Work task
Somewhere below is a line with "Task: Click the green team avatar dot" and, later, a line with "522x272 pixels."; repeat those two lines and all the lines between them, exactly as they are.

Data
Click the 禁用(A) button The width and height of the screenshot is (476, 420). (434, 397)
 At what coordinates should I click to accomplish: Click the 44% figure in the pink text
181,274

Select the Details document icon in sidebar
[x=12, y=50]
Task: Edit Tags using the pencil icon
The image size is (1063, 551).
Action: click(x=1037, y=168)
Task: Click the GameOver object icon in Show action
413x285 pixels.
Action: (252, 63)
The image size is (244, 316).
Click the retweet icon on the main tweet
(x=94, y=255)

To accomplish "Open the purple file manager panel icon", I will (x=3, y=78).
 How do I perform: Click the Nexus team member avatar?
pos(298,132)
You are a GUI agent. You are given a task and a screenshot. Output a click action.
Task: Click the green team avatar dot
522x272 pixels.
...
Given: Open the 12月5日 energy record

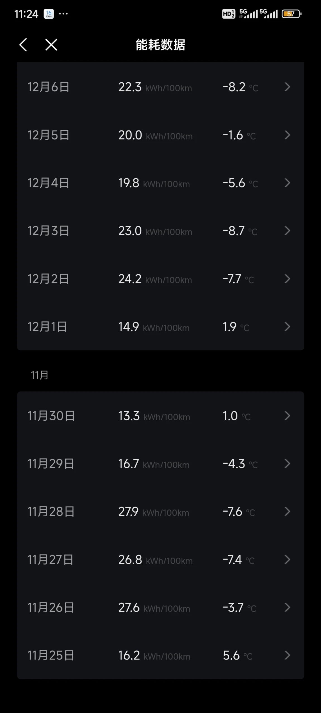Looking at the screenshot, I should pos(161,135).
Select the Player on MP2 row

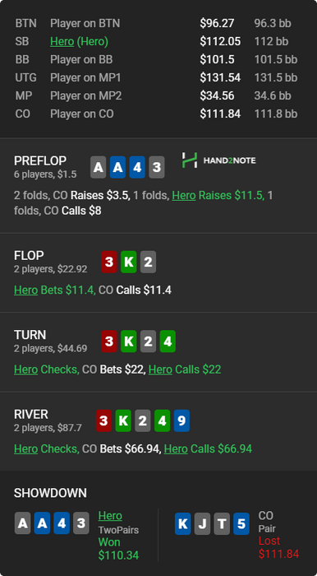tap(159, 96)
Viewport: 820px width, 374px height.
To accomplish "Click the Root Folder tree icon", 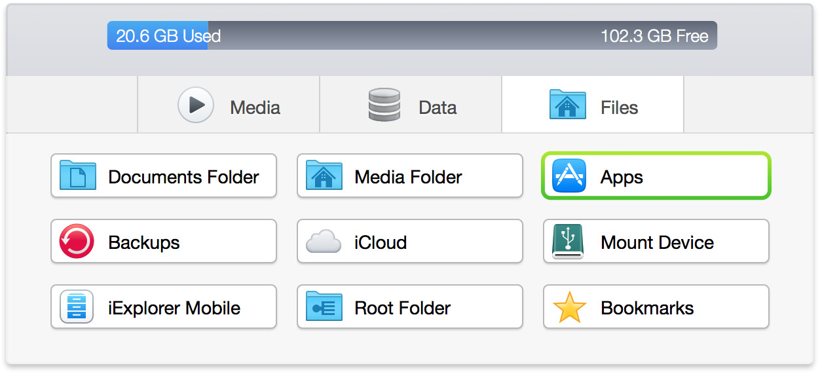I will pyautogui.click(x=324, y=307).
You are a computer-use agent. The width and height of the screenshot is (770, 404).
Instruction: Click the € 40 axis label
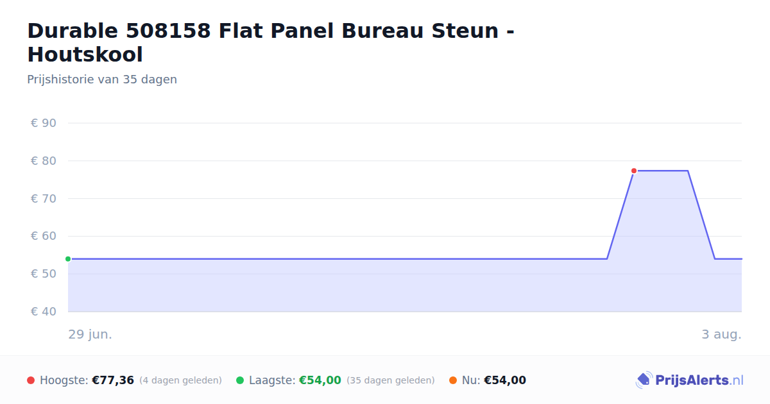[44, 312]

Exercise result
Task: Click the green team avatar dot
522x272 pixels.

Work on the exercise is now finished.